Snowflake 101: 5 ways to build a secure data cloud

Today, Snowflake is the favorite for all things data. The company started as a simple data warehouse platform a decade ago but has since evolved into an all-encompassing data cloud supporting a wide range of workloads, including that of a data lake.

More than 6,000 enterprises currently trust Snowflake to handle their data workloads and produce insights and applications for business growth. They jointly have more than 250 petabytes of data on the data cloud, with more than 515 million data workloads running each day.

Now, when the scale is this big, cybersecurity concerns are bound to come across. Snowflake recognizes this and offers scalable security and access control features that ensure the highest levels of security for not only accounts and users but also the data they store. However, organizations can miss out on certain basics, leaving data clouds partially secure.

Here are some quick tips to fill these gaps and build a secure enterprise data cloud.

1. Make your connection secure

First of all, all organizations using Snowflake, regardless of size, should focus on using secured networks and SSL/TLS protocols to prevent network-level threats. According to Matt Vogt, VP for global solution architecture at Immuta, a good way to start would be connecting to Snowflake over a private IP address using cloud service providers' private connectivity such as AWS PrivateLink or Azure Private Link. This will create private VPC endpoints that allow direct, secure connectivity between your AWS/Azure VPCs and the Snowflake VPC without traversing the public Internet. In addition to this, network access controls, such as IP filtering, can also be used for third-party integrations, further strengthening security.

2. Protect source data

While Snowflake offers multiple layers of protection – like time travel and fail-safe – for data that has already been ingested, these tools cannot help if the source data itself is missing, corrupted or compromised (like malicious encrypted for ransom) in any way. This kind of issue, as Clumio’s VP of product Chadd Kenney suggests, can only be addressed by adopting measures to protect the data when it is resident in an object storage repository such as Amazon S3 – before ingest. Further, to protect against logical deletes, it is advisable to maintain continuous, immutable, and preferably air-gapped backups that are instantly recoverable into Snowpipe.

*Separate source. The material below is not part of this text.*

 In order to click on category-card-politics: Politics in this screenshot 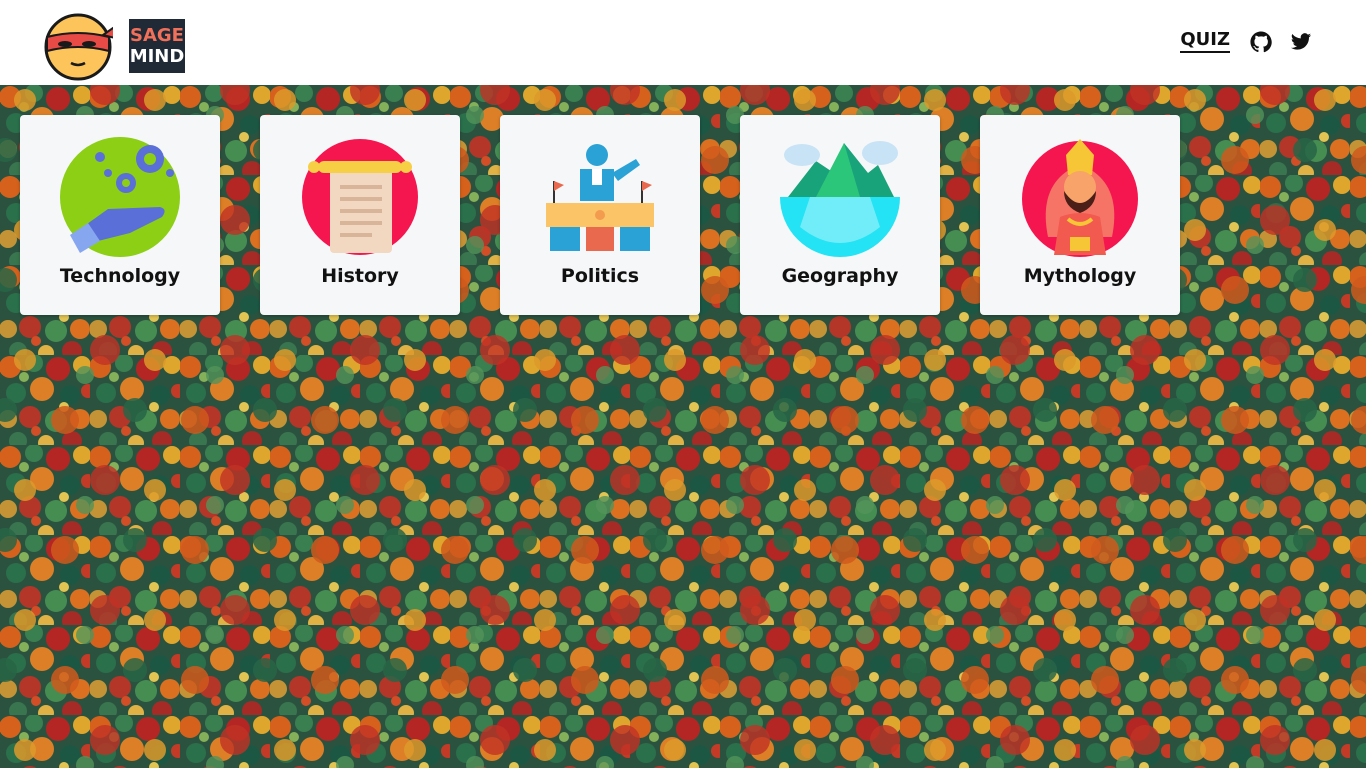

3. Consider SCIM with multi-factor authentication

Enterprises should use SCIM (system for cross-domain identity management) to help facilitate automated provisioning and management of user identities and groups (i.e. roles used for authorizing access to objects like tables, views, and functions) in Snowflake. This makes user data more secure and simplifies the user experience by reducing the role of local system accounts. Plus, by using SCIM where possible, enterprises will also get the option to configure SCIM providers to synchronize users and roles with active directory users and groups.

On top of this, enterprises also should use multi-factor authentication to set up an additional layer of security. Depending on the interface used, such as client applications using drivers, Snowflake UI, or Snowpipe, the platform can support multiple authentication methods, including username/password, OAuth, keypair, external browser, federated authentication using SAML and Okta native authentication. If there’s support for multiple methods, the company recommends giving top preference to OAuth (either snowflake OAuth or external OAuth) followed by external browser authentication and Okta native authentication and key pair authentication.

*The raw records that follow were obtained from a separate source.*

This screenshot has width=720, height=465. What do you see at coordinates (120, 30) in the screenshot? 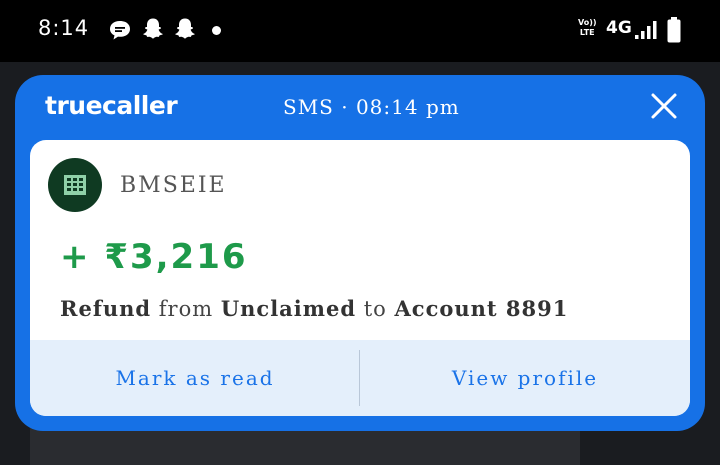
I see `chat-bubble-icon` at bounding box center [120, 30].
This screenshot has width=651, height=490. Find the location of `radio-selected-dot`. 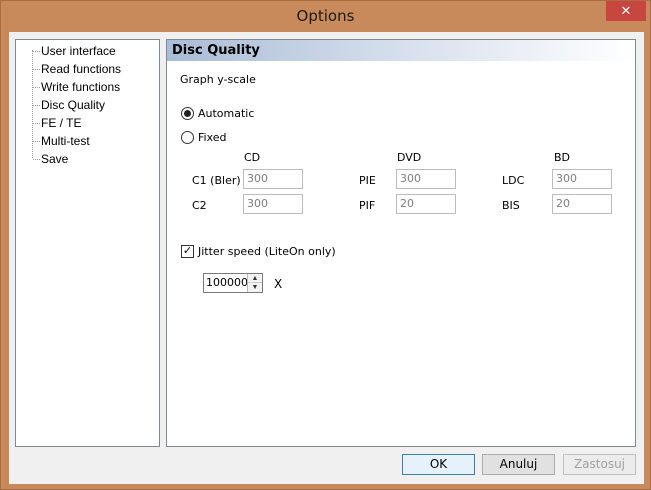

radio-selected-dot is located at coordinates (188, 114).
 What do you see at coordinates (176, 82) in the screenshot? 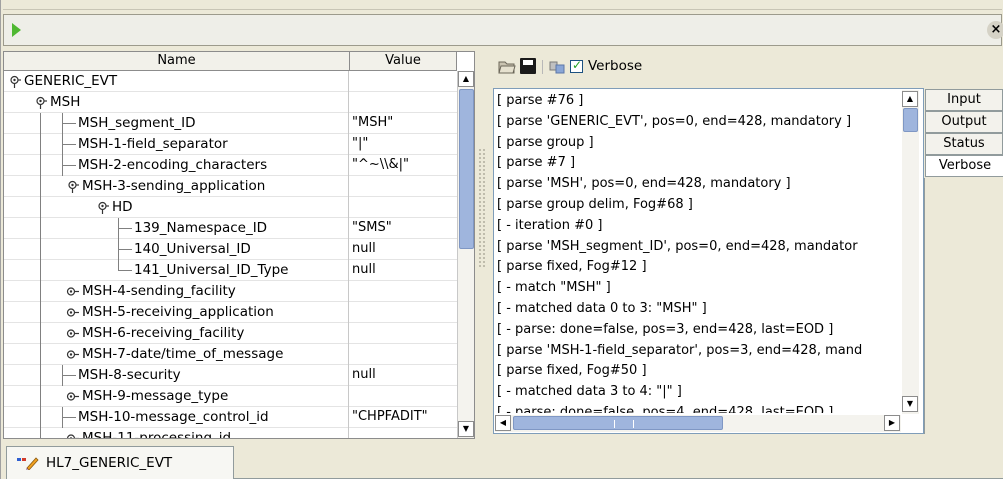
I see `tree-cell-name: GENERIC_EVT` at bounding box center [176, 82].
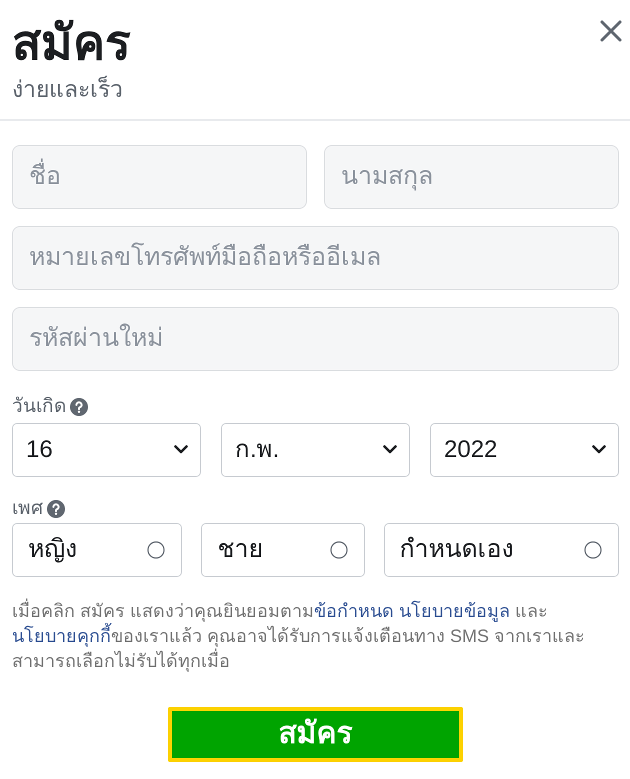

4. Column-level access control

Organizations should use Snowflake’s dynamic data masking and external tokenization capabilities to restrict certain users’ access to sensitive information in certain columns. For instance, dynamic data masking, which can dynamically obfuscate column data based on who’s querying it, can be used to restrict the visibility of columns based on the user’s country, like a U.S. employee can only view the U.S. order data, while French employees can only view order data from France.

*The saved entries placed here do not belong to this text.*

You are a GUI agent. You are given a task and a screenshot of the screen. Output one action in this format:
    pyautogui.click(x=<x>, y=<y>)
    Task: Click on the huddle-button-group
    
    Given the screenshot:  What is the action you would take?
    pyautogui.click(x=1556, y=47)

Both features are pretty effective, but they use masking policies to work. To make the most of it, organizations should first determine whether they want to centralize masking policy management or decentralize it to individual database-owning teams, depending on their needs. Plus, they would also have to use invoker_role() in policy conditions to enable unauthorized users to view aggregate data on protected columns while keeping individual data hidden.

5. Implement a unified audit model

Finally, organizations should not forget to implement a unified audit model to ensure transparency of the policies being implemented. This will help them actively monitor policy changes, like who created what policy that granted user X or group Y access to certain data, and is as critical as monitoring query and data access patterns.

To view account usage patterns, use system-defined, read-only shared database named SNOWFLAKE. It has a schema named ACCOUNT_USAGE containing views that provide access to one year of audit logs.